The grandchildren asked her to play the piano.
She played Schumann. “Now some Beethoven” called Cecil, when the querulous beauty of the music had died. She shook her head and played Schumann again. The melody rose, unprofitably magical. It broke; it was resumed broken, not marching once from the cradle to the grave. The sadness of the incomplete—the sadness that is often Life, but should never be Art—throbbed in its disjected phrases, and made the nerves of the audience throb. Not thus had she played on the little draped piano at the Bertolini, and “Too much Schumann” was not the remark that Mr. Beebe had passed to himself when she returned.
When the guests were gone, and Lucy had gone to bed, Mrs. Vyse paced up and down the drawing-room, discussing her little party with her son. Mrs. Vyse was a nice woman, but her personality, like many another’s, had been swamped by London, for it needs a strong head to live among many people. The too vast orb of her fate had crushed her; and she had seen too many seasons, too many cities, too many men, for her abilities, and even with Cecil she was mechanical, and behaved as if he was not one son, but, so to speak, a filial crowd.

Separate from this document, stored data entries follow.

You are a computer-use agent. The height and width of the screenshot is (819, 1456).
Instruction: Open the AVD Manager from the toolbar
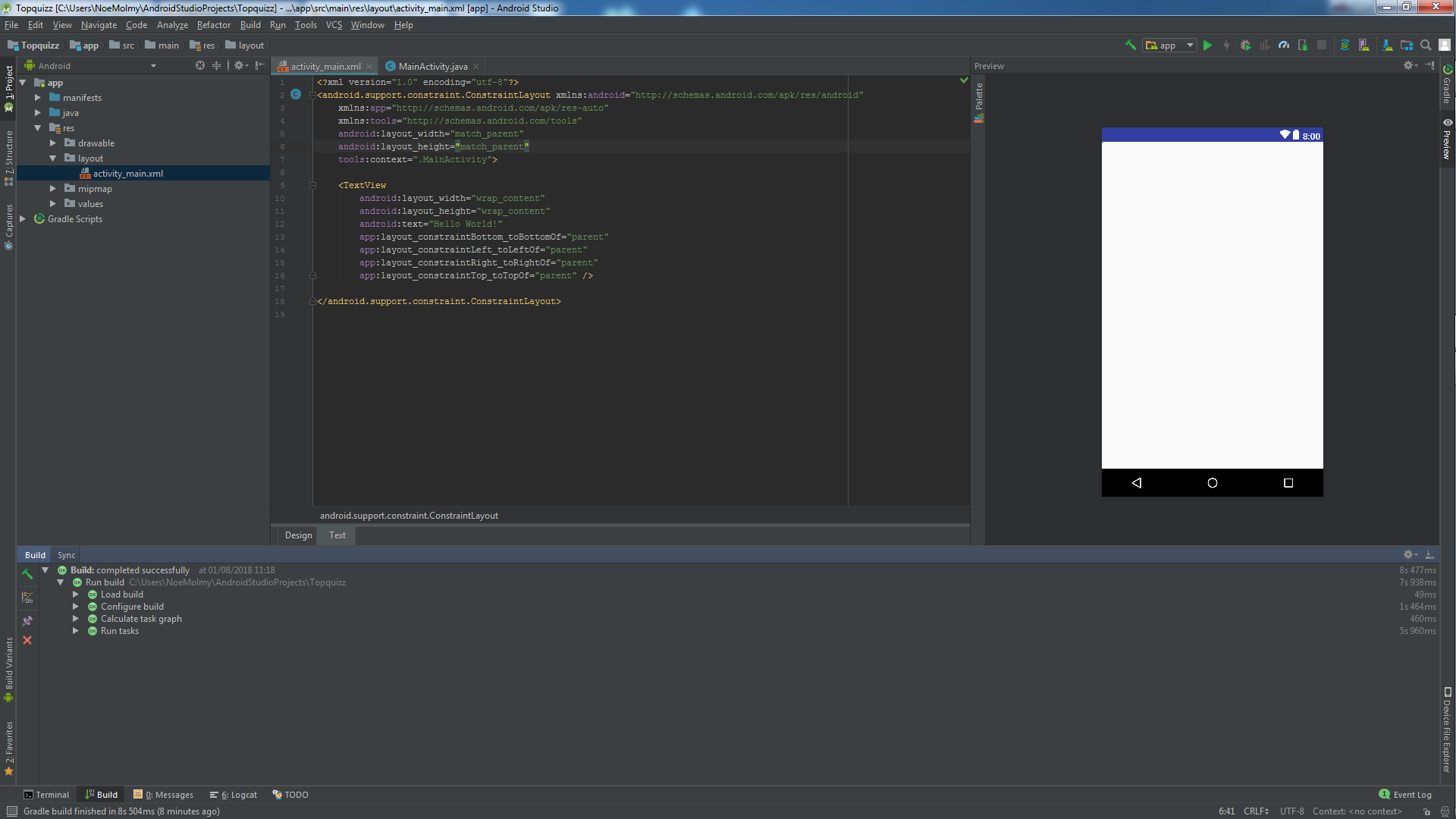click(1363, 46)
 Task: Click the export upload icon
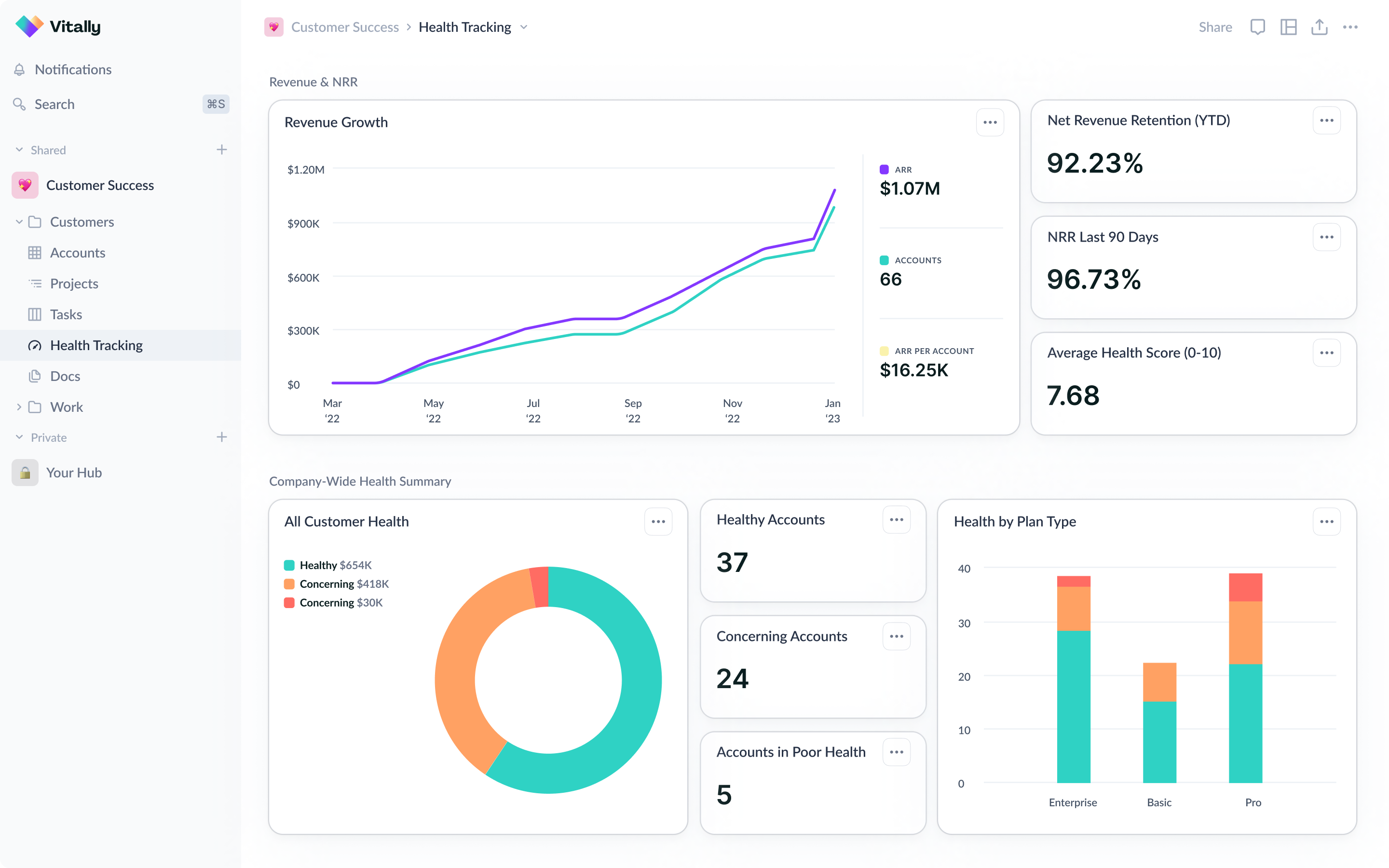pyautogui.click(x=1319, y=27)
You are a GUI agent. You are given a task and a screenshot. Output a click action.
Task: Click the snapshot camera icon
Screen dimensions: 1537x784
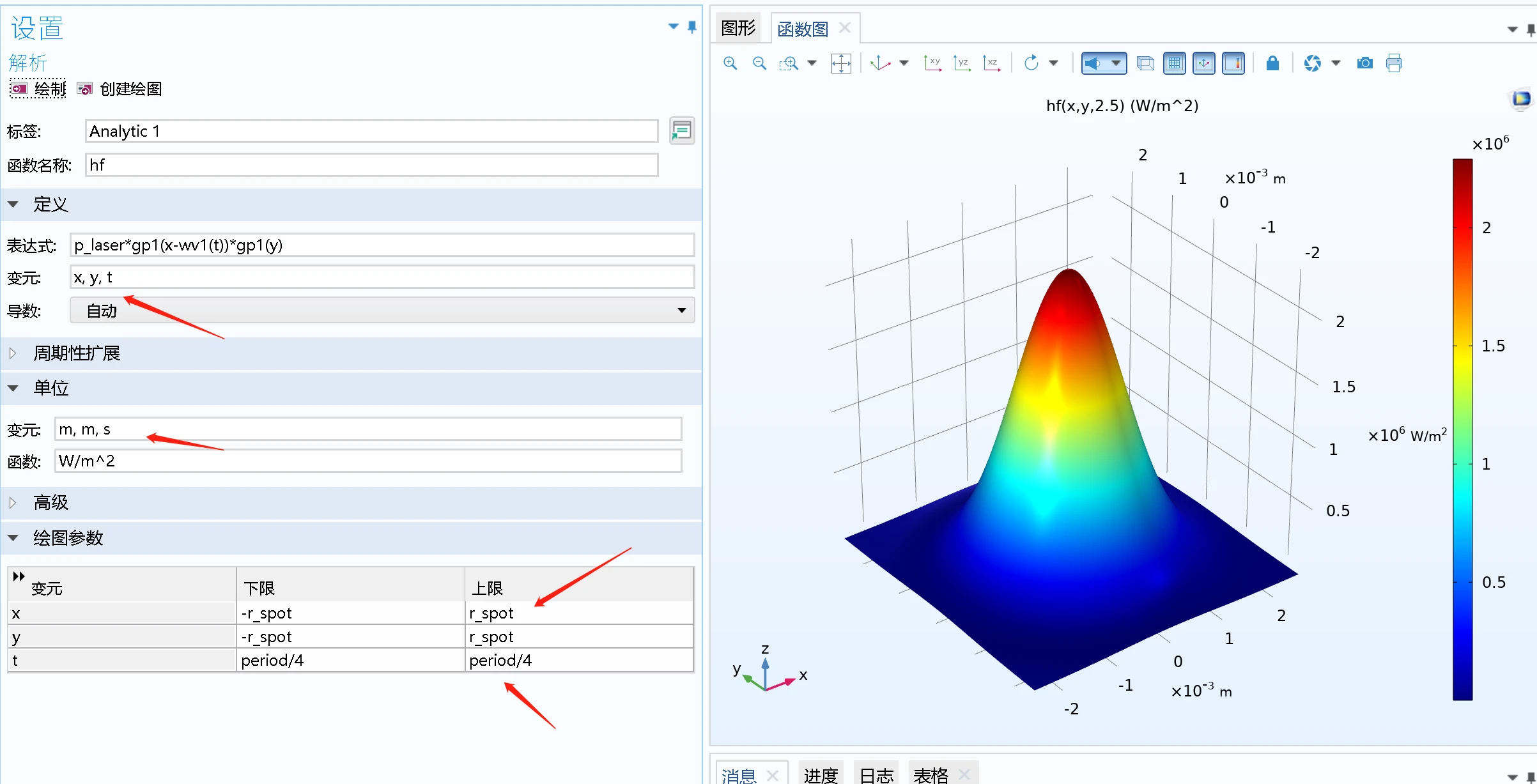(x=1364, y=63)
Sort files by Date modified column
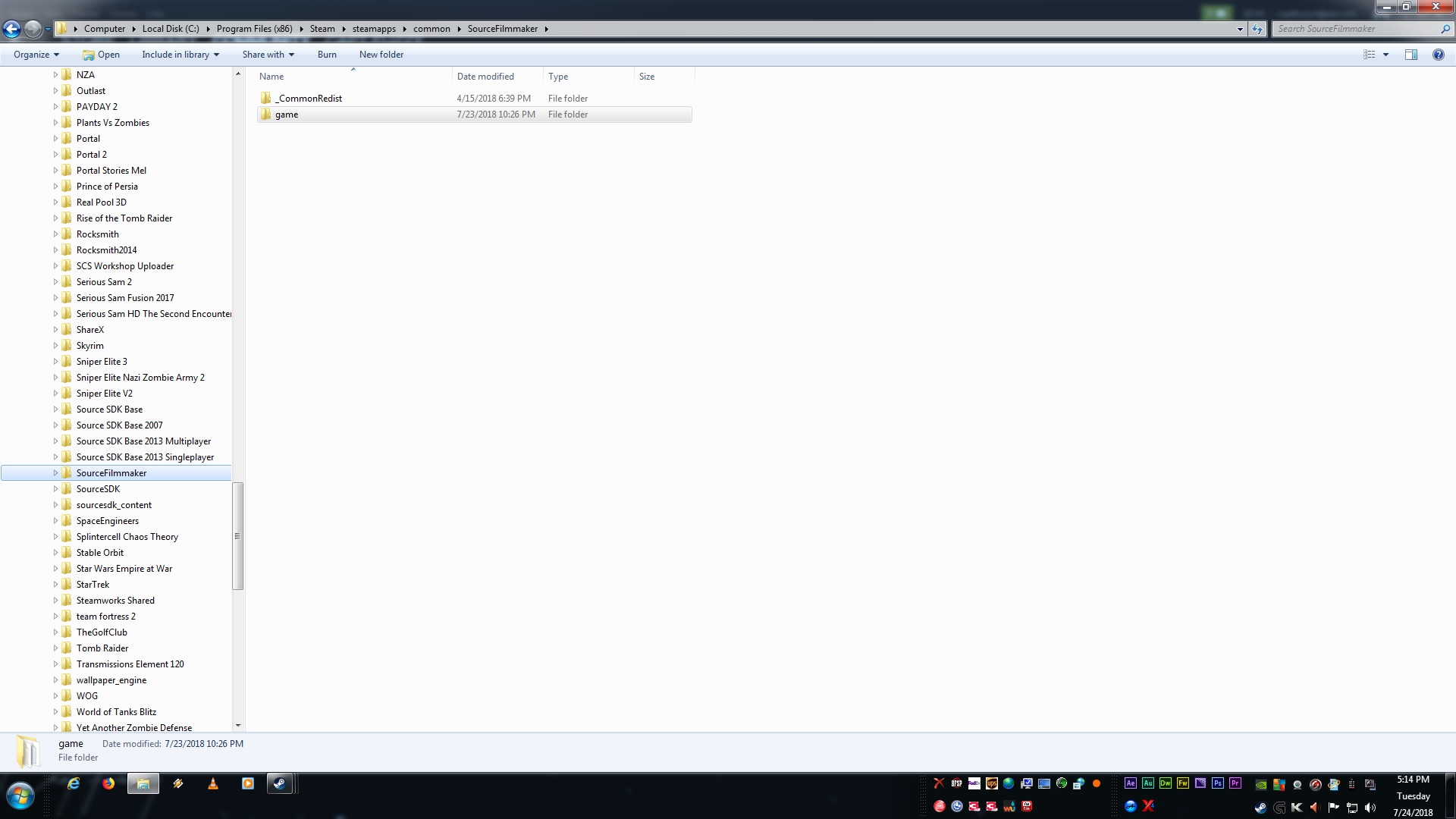The image size is (1456, 819). [x=485, y=77]
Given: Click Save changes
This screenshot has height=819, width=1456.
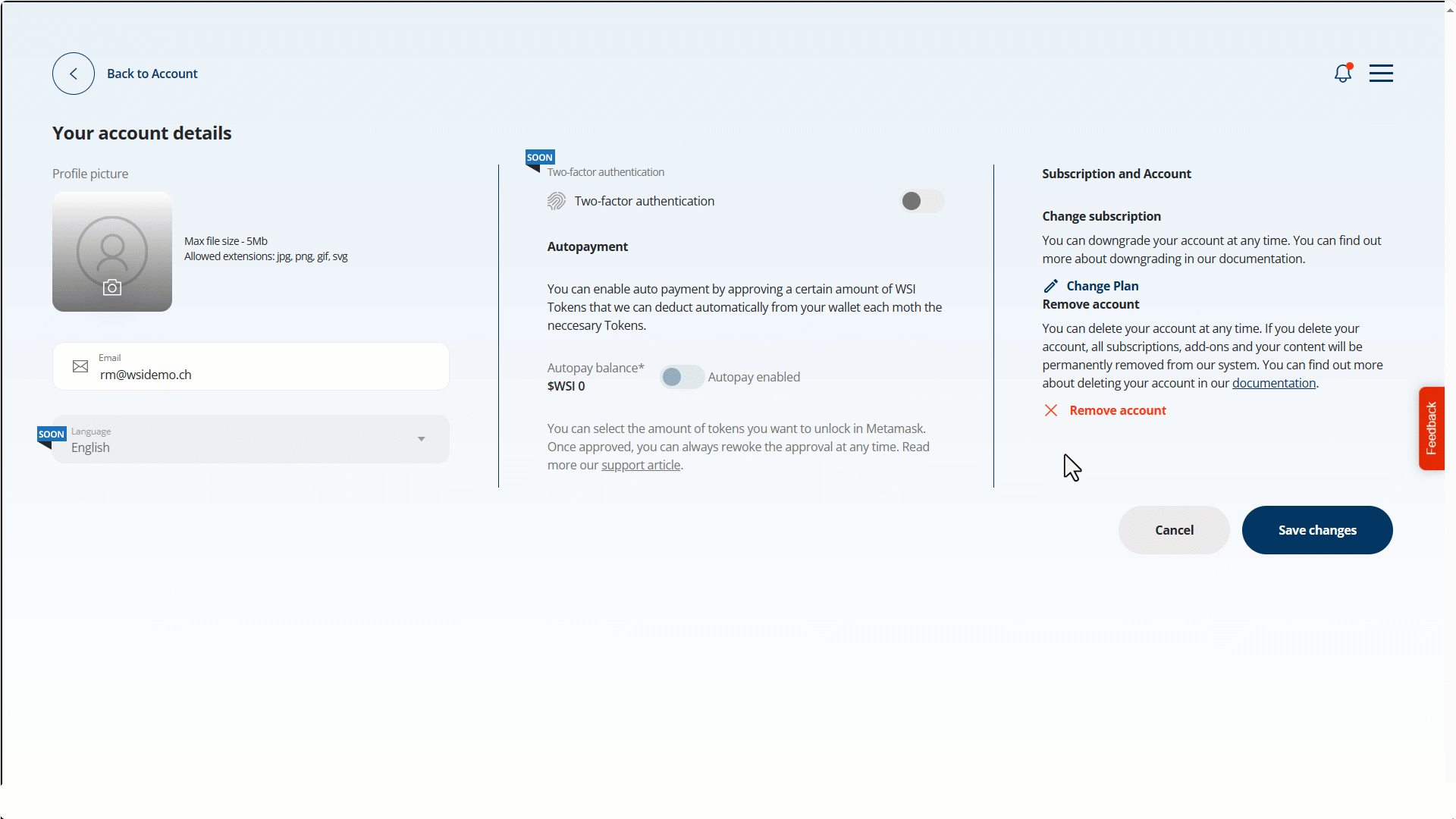Looking at the screenshot, I should coord(1317,530).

“Make Lucy one of us,” she said, looking round intelligently at the end of each sentence, and straining her lips apart until she spoke again. “Lucy is becoming wonderful—wonderful.”
“Her music always was wonderful.”
“Yes, but she is purging off the Honeychurch taint, most excellent Honeychurches, but you know what I mean. She is not always quoting servants, or asking one how the pudding is made.”
“Italy has done it.”
“Perhaps,” she murmured, thinking of the museum that represented Italy to her. “It is just possible. Cecil, mind you marry her next January. She is one of us already.”
“But her music!” he exclaimed. “The style of her! How she kept to Schumann when, like an idiot, I wanted Beethoven. Schumann was right for this evening. Schumann was the thing. Do you know, mother, I shall have our children educated just like Lucy. Bring them up among honest country folks for freshness, send them to Italy for subtlety, and then—not till then—let them come to London. I don’t believe in these London educations—” He broke off, remembering that he had had one himself, and concluded, “At all events, not for women.”
“Make her one of us,” repeated Mrs. Vyse, and processed to bed.
As she was dozing off, a cry—the cry of nightmare—rang from Lucy’s room. Lucy could ring for the maid if she liked but Mrs. Vyse thought it kind to go herself. She found the girl sitting upright with her hand on her cheek.
“I am so sorry, Mrs. Vyse—it is these dreams.”
The elder lady smiled and kissed her, saying very distinctly: “You should have heard us talking about you, dear. He admires you more than ever. Dream of that.”
Lucy returned the kiss, still covering one cheek with her hand. Mrs. Vyse recessed to bed. Cecil, whom the cry had not awoke, snored. Darkness enveloped the flat.